By Mark Harrison“Soy and canola and oil palm are food, they are not fuel. Do you really want humans to be competing with cars for their food source?
A human consumes on average 20 liters of edible oil a year. 20 liters - around five and a quarter gallons. Per year. How long does it take your car to consume five gallons of fuel? Half a day?
Worldwide, we are consuming around 85 million barrels of petroleum every day - that’s 13.5 billion liters per day. The entire human population only eats around 328 million liters of food oil a day. So, let’s compare: 13,500 million liters of fuel oil consumed every day vs. 328 million liters of food oil consumed every day. That’s 41 times more fuel oil than food oil consumed.

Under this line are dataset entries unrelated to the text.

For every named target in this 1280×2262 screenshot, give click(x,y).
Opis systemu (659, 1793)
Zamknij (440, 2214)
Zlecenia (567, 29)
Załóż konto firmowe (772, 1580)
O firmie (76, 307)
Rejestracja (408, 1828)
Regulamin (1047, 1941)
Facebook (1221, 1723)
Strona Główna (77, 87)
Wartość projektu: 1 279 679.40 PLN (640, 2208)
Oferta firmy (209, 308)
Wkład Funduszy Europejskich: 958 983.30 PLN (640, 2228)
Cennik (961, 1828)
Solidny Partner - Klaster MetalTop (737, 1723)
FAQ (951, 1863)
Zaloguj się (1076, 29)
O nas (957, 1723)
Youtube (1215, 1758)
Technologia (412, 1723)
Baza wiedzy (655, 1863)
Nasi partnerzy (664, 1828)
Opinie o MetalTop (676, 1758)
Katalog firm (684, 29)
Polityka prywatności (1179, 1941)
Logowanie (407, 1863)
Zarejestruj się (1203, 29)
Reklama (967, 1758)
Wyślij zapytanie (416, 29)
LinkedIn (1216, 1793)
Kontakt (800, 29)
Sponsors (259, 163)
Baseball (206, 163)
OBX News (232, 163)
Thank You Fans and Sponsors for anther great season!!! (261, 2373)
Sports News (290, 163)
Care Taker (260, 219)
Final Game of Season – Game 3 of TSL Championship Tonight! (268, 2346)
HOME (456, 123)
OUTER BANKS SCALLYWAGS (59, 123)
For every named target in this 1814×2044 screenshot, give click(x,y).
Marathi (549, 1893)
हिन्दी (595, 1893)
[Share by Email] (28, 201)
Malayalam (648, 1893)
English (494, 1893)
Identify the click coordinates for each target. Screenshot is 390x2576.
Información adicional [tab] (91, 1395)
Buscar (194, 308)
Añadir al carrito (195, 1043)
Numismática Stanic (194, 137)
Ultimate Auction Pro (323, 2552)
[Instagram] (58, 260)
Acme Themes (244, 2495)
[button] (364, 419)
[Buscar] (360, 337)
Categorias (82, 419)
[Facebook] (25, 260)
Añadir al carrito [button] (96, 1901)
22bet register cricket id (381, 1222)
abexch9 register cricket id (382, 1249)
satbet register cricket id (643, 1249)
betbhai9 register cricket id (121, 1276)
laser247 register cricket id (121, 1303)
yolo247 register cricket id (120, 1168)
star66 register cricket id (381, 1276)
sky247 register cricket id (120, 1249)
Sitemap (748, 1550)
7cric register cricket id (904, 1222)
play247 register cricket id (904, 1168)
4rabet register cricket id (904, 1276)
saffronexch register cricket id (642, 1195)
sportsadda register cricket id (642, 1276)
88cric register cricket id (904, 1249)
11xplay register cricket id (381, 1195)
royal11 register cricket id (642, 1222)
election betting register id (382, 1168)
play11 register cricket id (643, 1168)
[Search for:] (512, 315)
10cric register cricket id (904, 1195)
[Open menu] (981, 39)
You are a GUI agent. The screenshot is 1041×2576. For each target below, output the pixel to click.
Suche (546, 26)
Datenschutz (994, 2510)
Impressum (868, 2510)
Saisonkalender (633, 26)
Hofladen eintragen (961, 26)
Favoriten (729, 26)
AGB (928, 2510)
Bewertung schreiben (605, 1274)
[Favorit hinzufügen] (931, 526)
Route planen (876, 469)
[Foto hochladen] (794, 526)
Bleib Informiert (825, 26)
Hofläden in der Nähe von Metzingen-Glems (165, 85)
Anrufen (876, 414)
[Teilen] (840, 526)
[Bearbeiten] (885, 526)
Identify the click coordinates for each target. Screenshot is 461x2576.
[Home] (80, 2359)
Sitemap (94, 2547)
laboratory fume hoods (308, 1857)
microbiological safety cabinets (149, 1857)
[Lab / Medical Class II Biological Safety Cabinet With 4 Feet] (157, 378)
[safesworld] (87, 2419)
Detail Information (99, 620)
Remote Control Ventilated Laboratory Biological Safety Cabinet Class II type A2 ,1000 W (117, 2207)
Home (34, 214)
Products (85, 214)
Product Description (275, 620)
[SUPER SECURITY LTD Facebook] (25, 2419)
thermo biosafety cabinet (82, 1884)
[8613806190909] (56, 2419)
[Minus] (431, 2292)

What makes biodiesel proponents think that biodiesel is an alternative to petroleum? How could we possibly increase food oil production by 41 times? Cut down the rest of the mangrove swamps for oil palm plantations? Raze the rest of the rain forest for soy bean fields? Just to run the world on B10 (10% biodiesel, 90% petroleum diesel - hardly an end to petroleum dependency) we’d have to increase plant oil production by a factor of four. That alone would require destroying the rest of our suffering ecosystem, and that type of food oil consumption would likely raise food prices to the point where the majority of the world’s population living on just a few dollars a day would starve to death - the world’s poor simply can’t compete with our cars.
So, the world running on 10% biodiesel = ecological disaster and mass starvation. Not an optimal solution. We’re still dependent on petroleum, but manage to bury the ecosystem and starve billions of people.
No, biodiesel is not a solution. It’s something for a small group of hobbyists. It is something for politicians to make hay off of. It is something for fools and people who can’t do simple math to fall for.
What is the solution - solar? Wind? Nukes? I can’t say, but it is certainly not dreaming that we can farm our way out of this, and the solution is certainly not in wasting our time and resources pursuing this dead end.”
I have a petrol-burning performance sedan I love. My second car will have a biodiesel conversion. Either a rare standard diesel Toyota Land Cruiser or Diesel Land Rover Discovery.










Comment (1)
Great post… except for the wingnut article by Mark Harrison. Remember 48.7% of all statistics are made up on the spot!
In N.A. we plow or burn off (waste) enough oil plants like canola to run every car on biodiesel – each year. But no one says the “answer” is to run only one fuel. BioDiesel is a part of the solution - not the whole solution! – so the supposition about oil use is silly. By the way, my 2006 Jetta runs just fine on B50 - B100 with no mods.